Using Rake to generate your sitemap

We want our sitemaps to be generated periodically. We can use a rake task and a cron job that will create the xml files and compress them.
Rake tasks are extremely helpfull for that case and we can access all of our models just be setting the environment as a requirement.

namespace :myapp do 
    namespace :sitemap do

      desc "Create Products Sitemap"
       task(:products => :environment) do
          sitemap = Sitemap.new
          sitemap.add_url("http://www.myapp.gr/products/1")
          sitemap.add_url("http://www.myapp.gr/products/2")
          #add files depending on your application logic

          #delete the previous
          FileUtils.rm(File.join(RAILS_ROOT, "public/product_sitemap.xml.gz"), :force => true)

          #create the new file
          f =File.new(File.join(RAILS_ROOT, "public/product_sitemap.xml"), 'w')

          #output contents
          f.write sitemap.to_xml
          f.close

          #compress
          system("gzip #{File.join(RAILS_ROOT, 'public/product_sitemap.xml')}")

       end

       desc "Create Reviews Sitemap"
       task(:reviews => :environment) do
          sitemap = Sitemap.new
          sitemap.add_url("http://www.myapp.com/reviews/1")
          sitemap.add_url("http://www.myapp.com/reviews/2")
          #add files depending on your application logic

          #delete the previous
          FileUtils.rm(File.join(RAILS_ROOT, "public/reviews_sitemap.xml.gz"), :force => true)

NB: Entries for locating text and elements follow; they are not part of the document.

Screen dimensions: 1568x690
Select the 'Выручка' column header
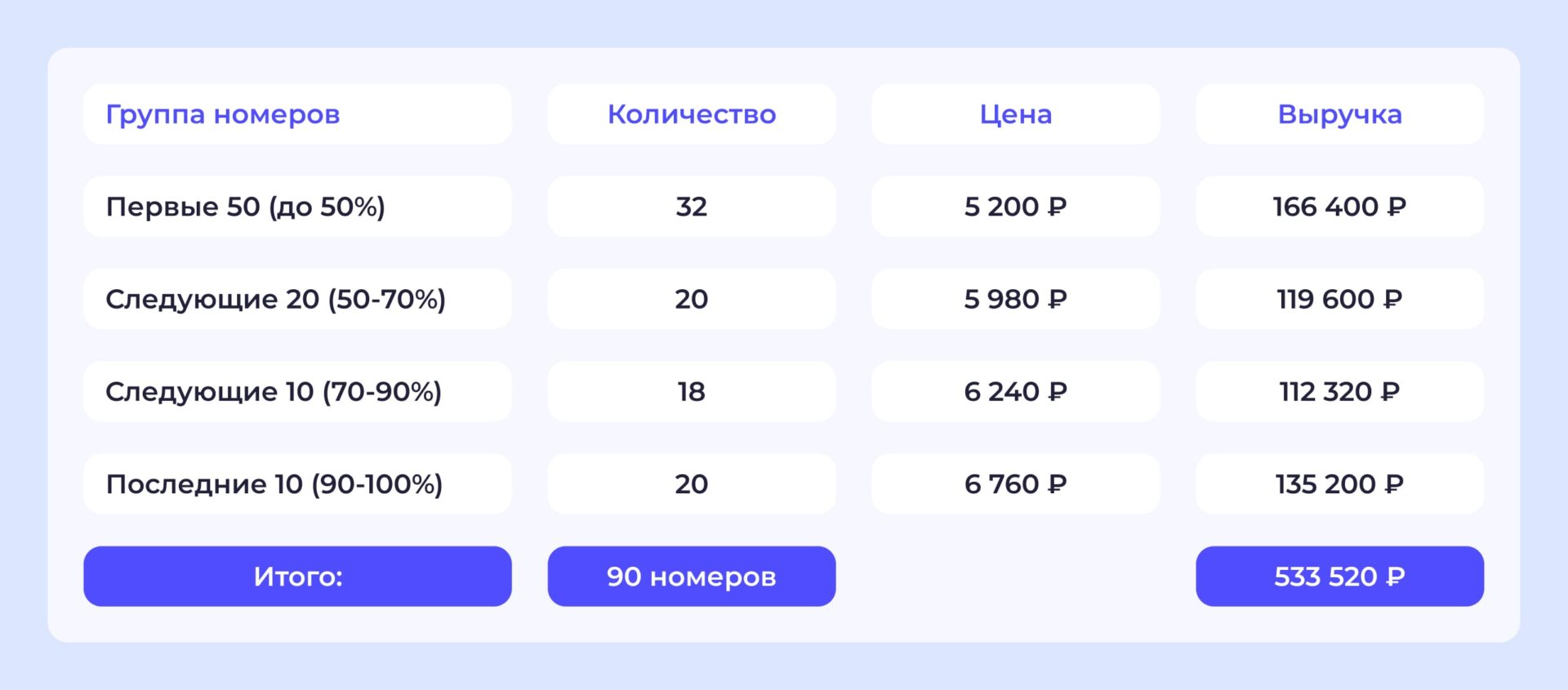pos(1339,114)
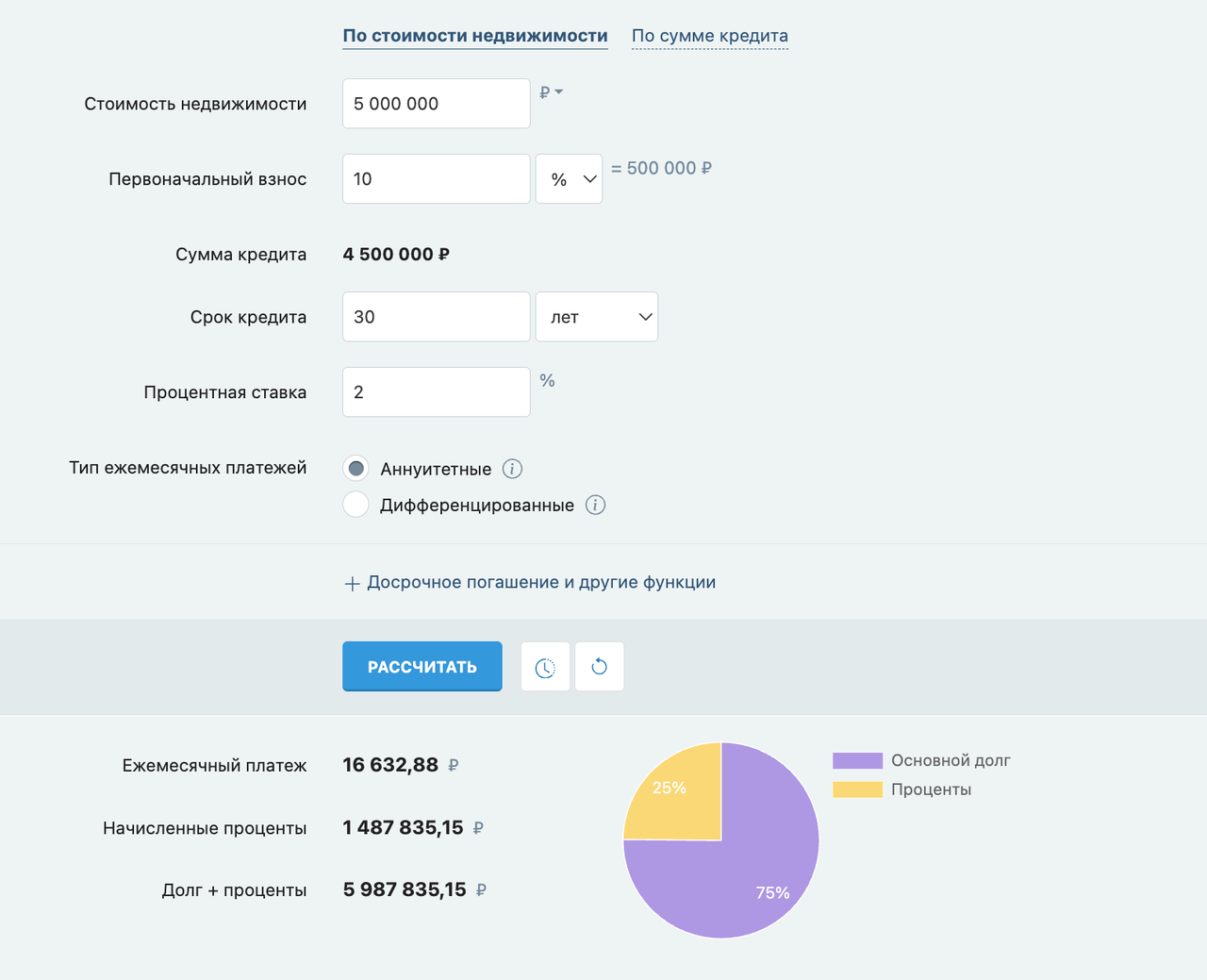
Task: Click the reset circular arrow icon
Action: [599, 667]
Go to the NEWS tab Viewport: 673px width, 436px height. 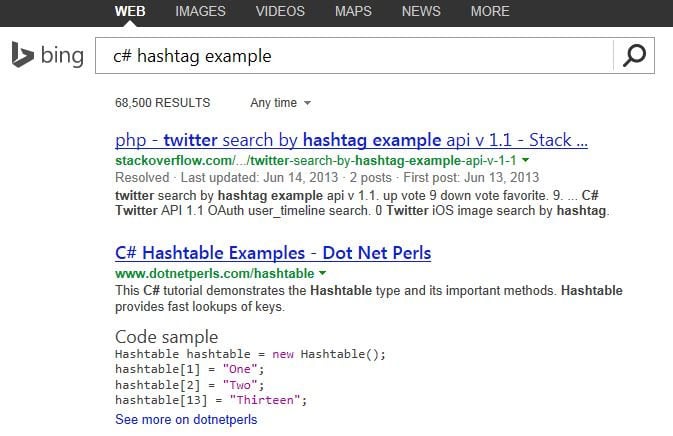coord(421,12)
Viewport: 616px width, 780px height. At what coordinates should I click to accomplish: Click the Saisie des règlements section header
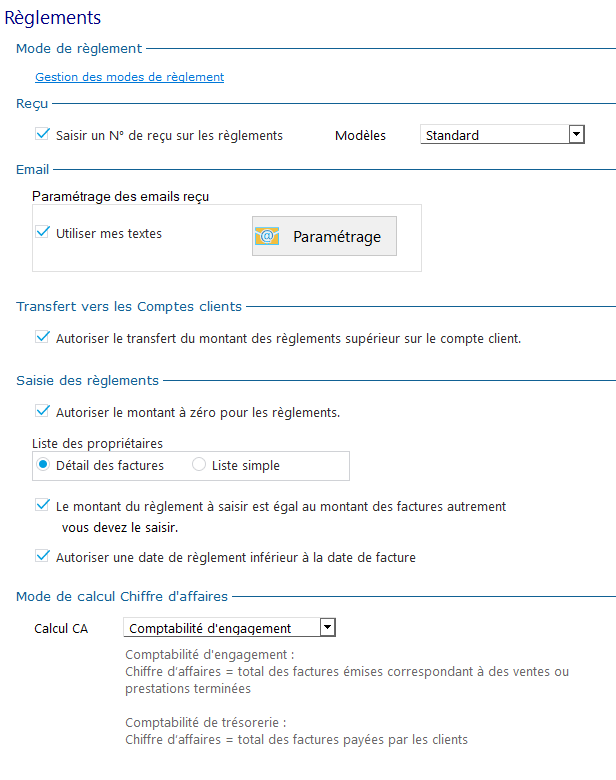click(88, 381)
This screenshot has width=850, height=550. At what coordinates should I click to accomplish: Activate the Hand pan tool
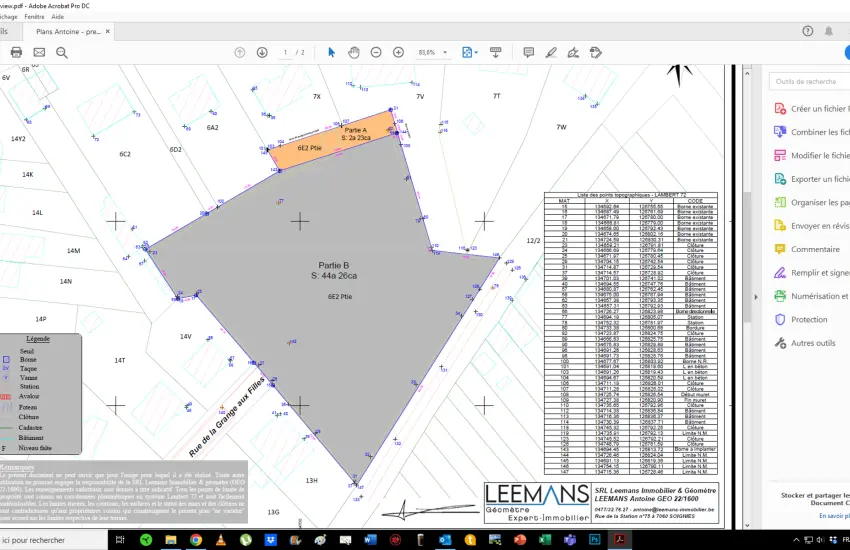point(353,52)
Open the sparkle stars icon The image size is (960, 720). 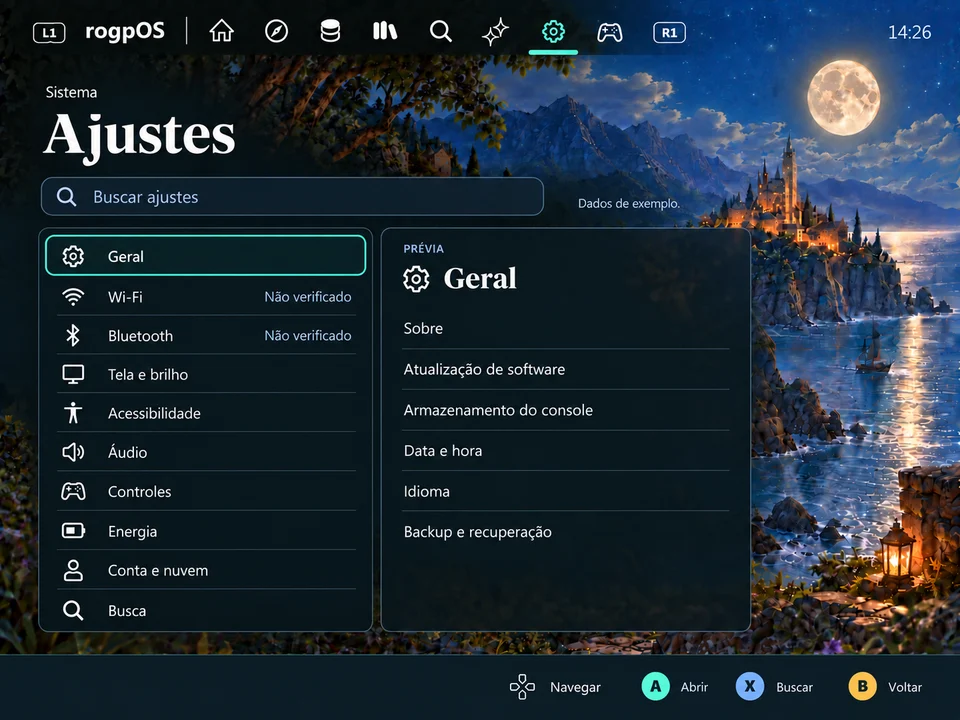(495, 32)
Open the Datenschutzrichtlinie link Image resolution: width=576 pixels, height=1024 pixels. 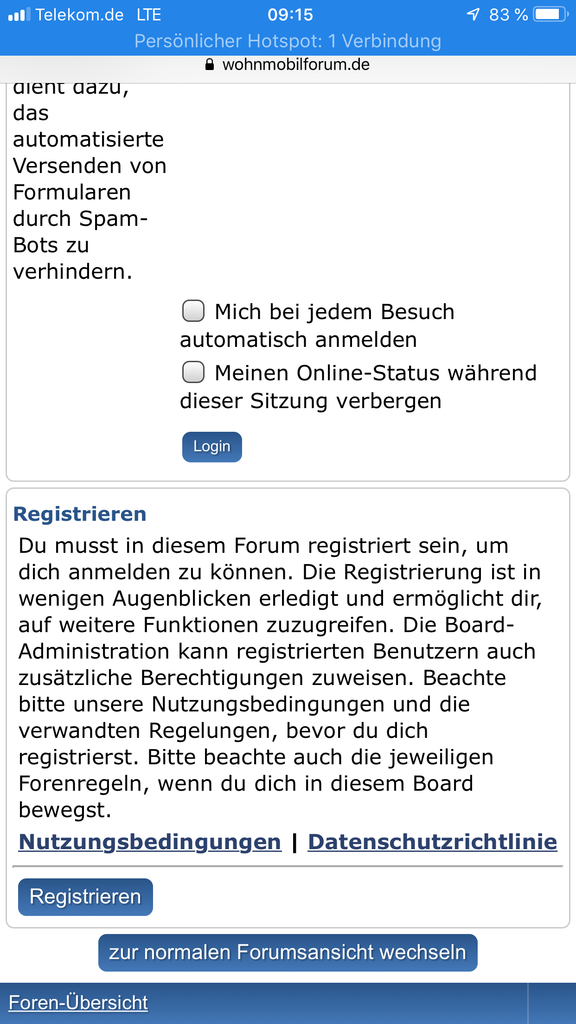pyautogui.click(x=432, y=842)
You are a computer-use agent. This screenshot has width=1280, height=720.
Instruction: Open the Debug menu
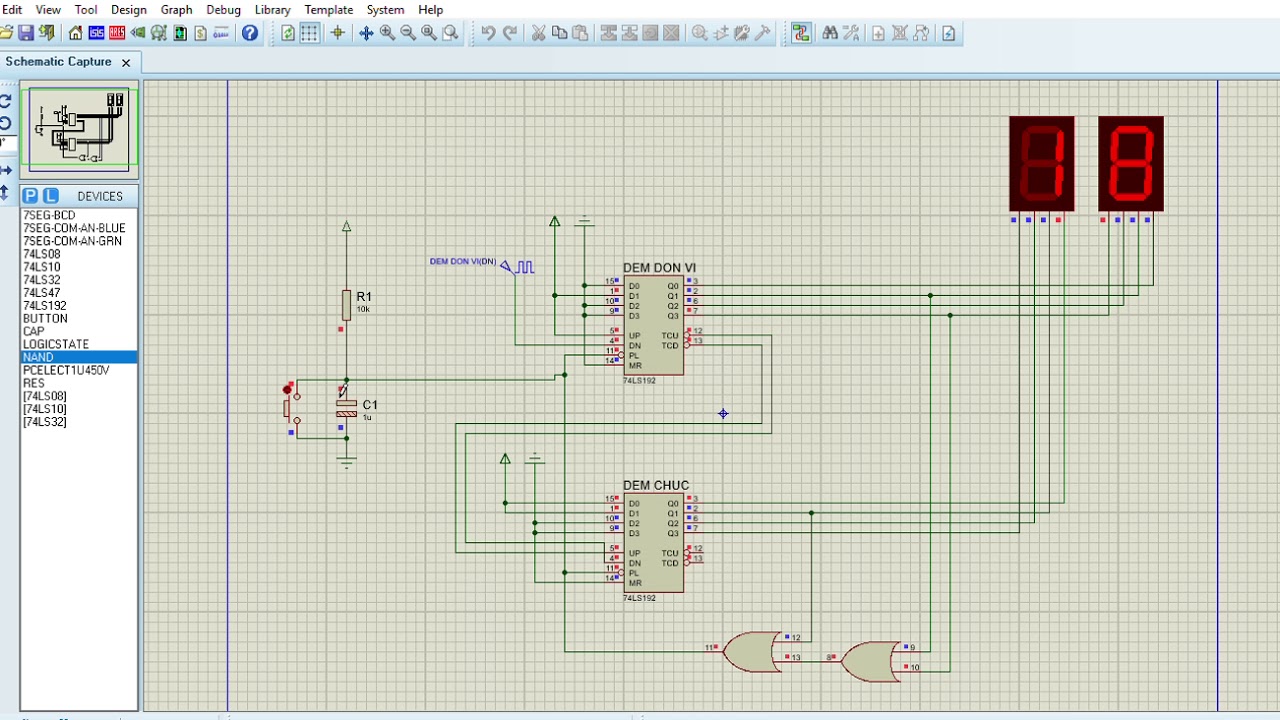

          #create the new file
          f =File.new(File.join(RAILS_ROOT, "public/reviews_sitemap.xml"), 'w')

          #output contents
          f.write sitemap.to_xml
          f.close

          #compress
          system("gzip #{File.join(RAILS_ROOT, 'public/reviews_sitemap.xml')}")

       end

       desc "Create Index"
       task(:index => :environment) do
          #add each sitemap file
          products = Sitemap.new("http://www.myapp.com/products_sitemap.xml.gz")
          reviews = Sitemap.new("http://www.myapp.com/reviews_sitemap.xml.gz")
                
          index.add_sitemap(products)
          index.add_sitemap(reviews)

          #remove the previous file
          FileUtils.rm(File.join(RAILS_ROOT, "public/sitemap_index.xml.gz"), :force => true)

          #create the index file
          f =File.new(File.join(RAILS_ROOT, "public/sitemap_index.xml"), 'w')

          #write contents
          f.write index.to_xml
          f.close

          #compress
          system("gzip #{File.join(RAILS_ROOT, 'public/sitemap_index.xml')}")

       end

       desc "Create all sitemaps"
       task(:generate=> :environment) do
          #create all sitemap files
          Rake::Task["myapp:sitemap:products"].invoke
          Rake::Task["myapp:sitemap:reviews"].invoke

          #create the sitemap index file 
          Rake::Task["myapp:sitemap:index"].invoke
       end

   end
end

Create a file sitemap.rake and place it in your lib/tasks folder. (you can download it here)

Scheduling sitemap generation

Now that we have our rake task ready, we can setup a cron job that will execute this rake task periodically.
For a linux machine that would require a line in the crontab file:

#generate sitemaps daily
0 0 * * * root cd /path/to/your/application && /usr/bin/rake myapp:sitemap:generate

Don’t forget to submit your sitemap urls to search engines. There are some services that will help you submit your sitemap to more than one search engine at a time.